• Exercise:
Write out the items below word for word, from the start through the line that contains "coord(377,280)". Leave the pictures out of your copy.

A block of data
┄┄┄┄┄┄┄┄┄┄┄┄┄┄┄┄┄┄┄┄

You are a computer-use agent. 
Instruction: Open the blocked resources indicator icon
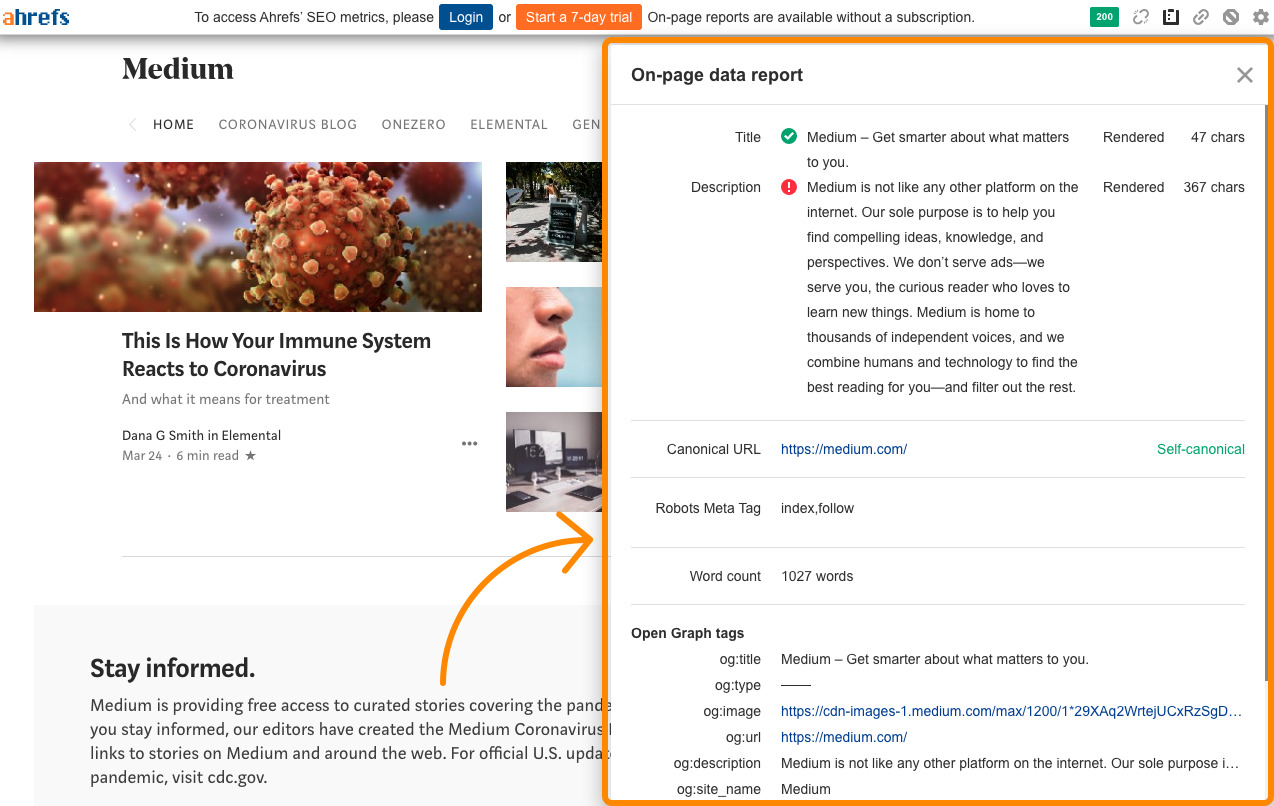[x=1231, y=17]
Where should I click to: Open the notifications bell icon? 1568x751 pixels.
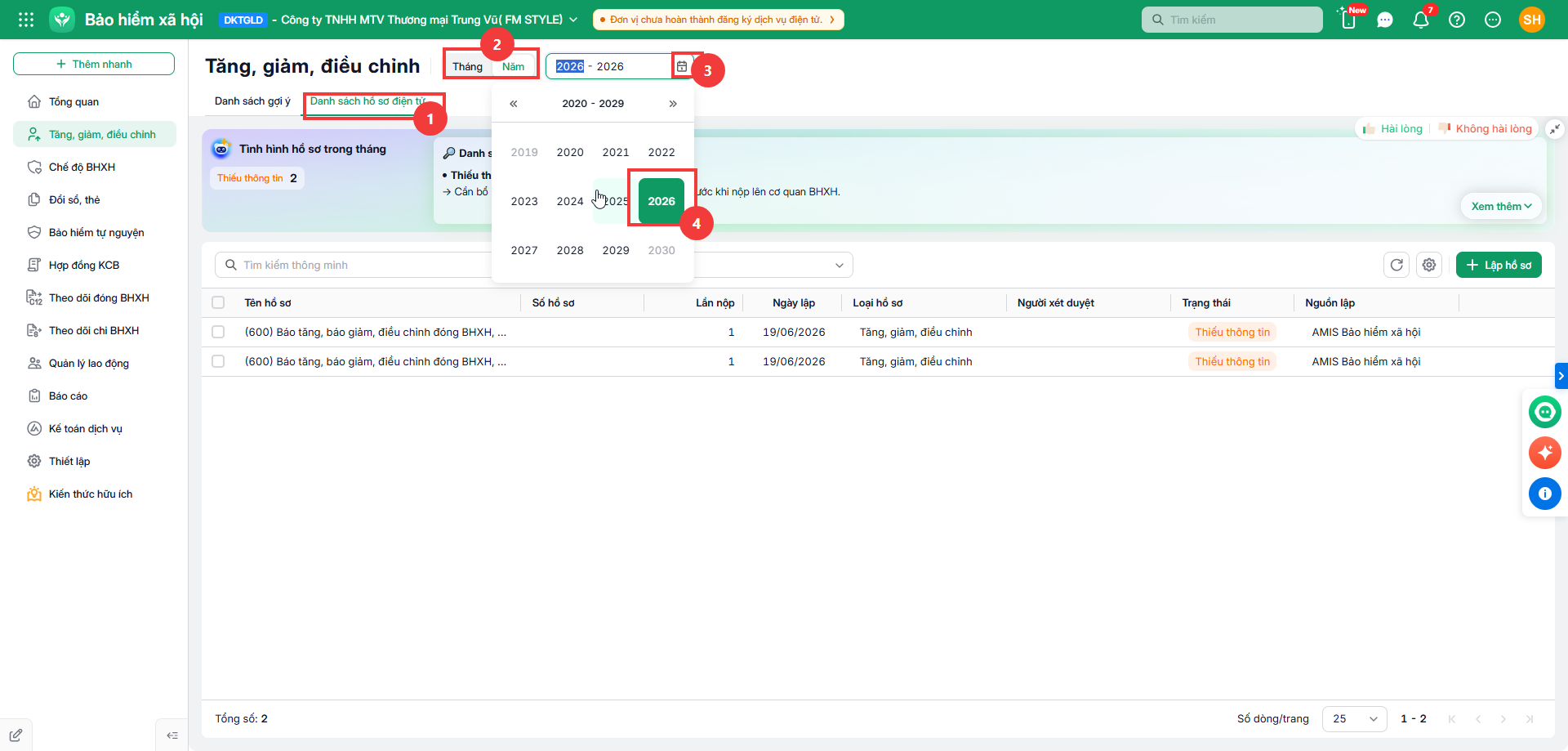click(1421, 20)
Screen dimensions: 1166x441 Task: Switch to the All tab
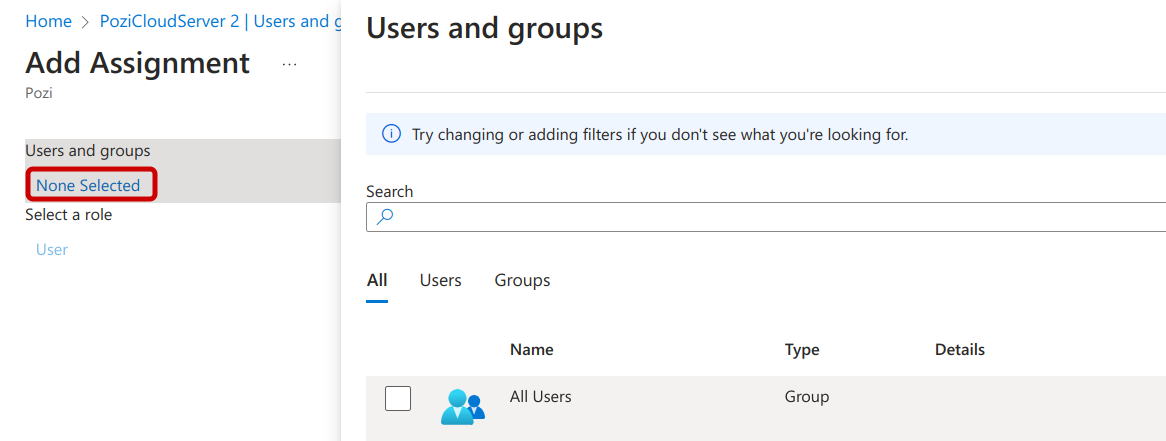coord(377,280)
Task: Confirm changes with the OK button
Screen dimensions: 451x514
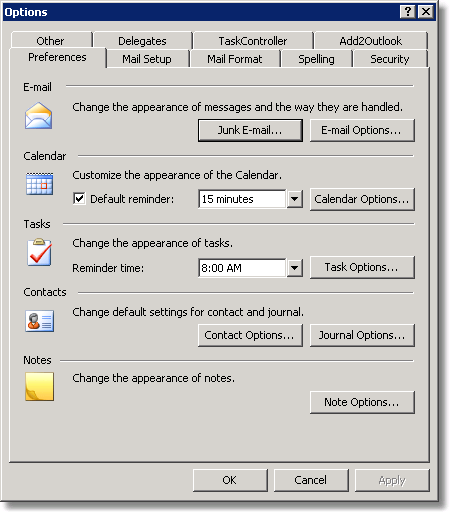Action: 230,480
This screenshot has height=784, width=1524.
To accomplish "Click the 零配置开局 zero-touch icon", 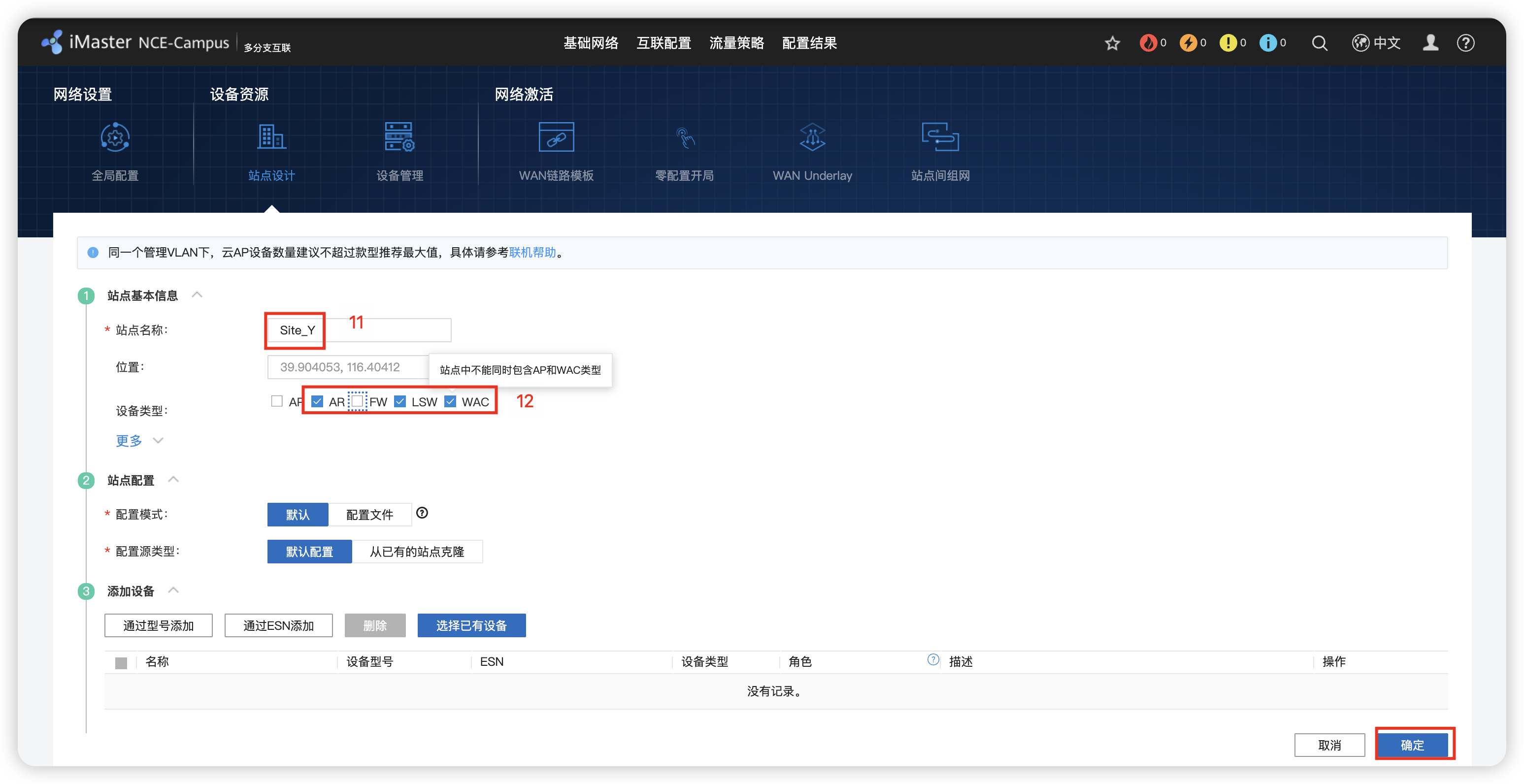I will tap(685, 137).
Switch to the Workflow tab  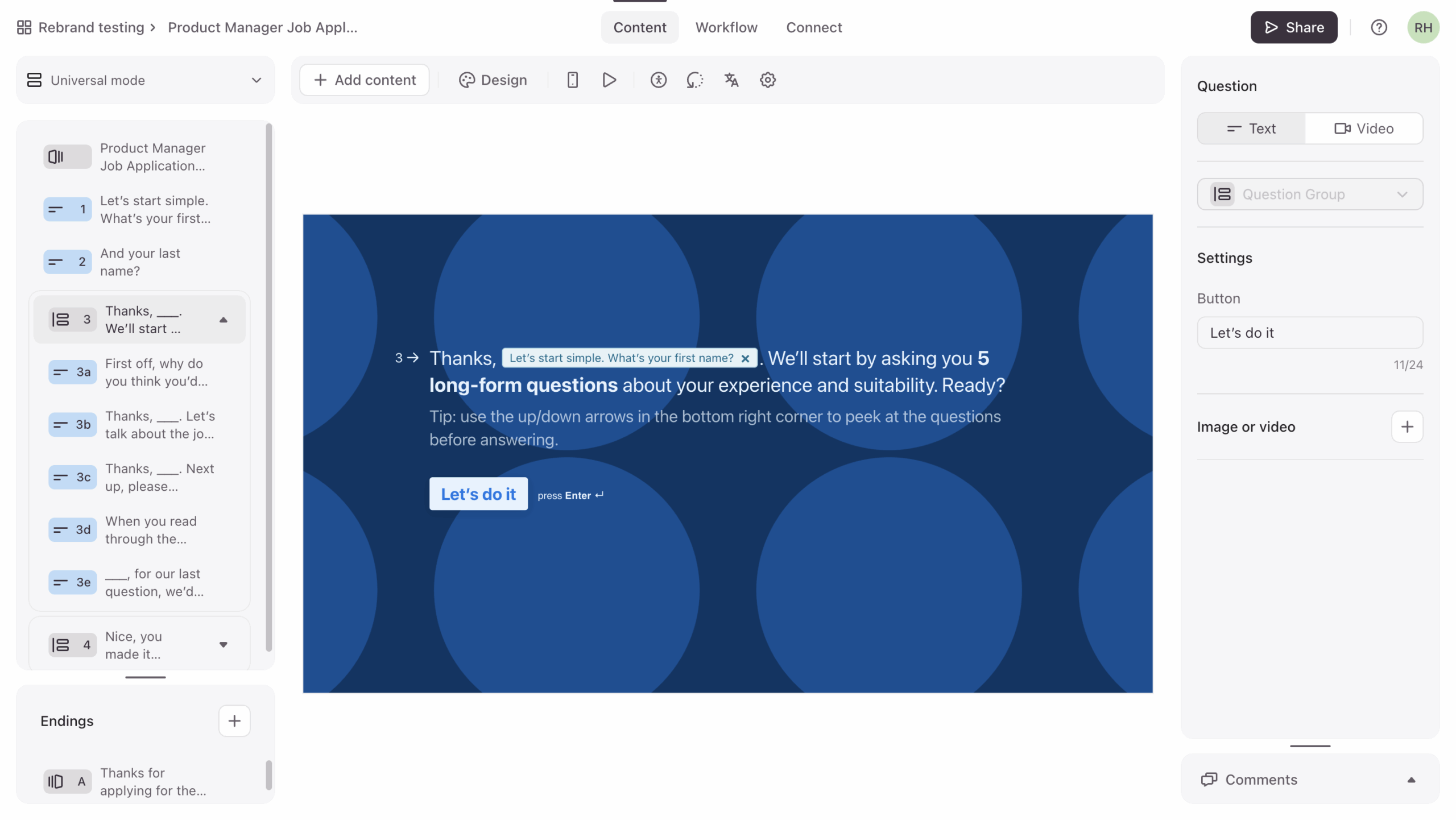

┄┄┄┄┄┄┄┄┄┄┄┄┄┄┄┄┄┄┄┄

• Reply:
You are a computer-use agent. 
Instruction: Open the blocked resources indicator icon
[x=1231, y=17]
Where should I click to: Open the notifications bell icon? 1568x751 pixels.
click(1421, 20)
Screen dimensions: 1166x441 Task: Switch to the All tab
coord(377,280)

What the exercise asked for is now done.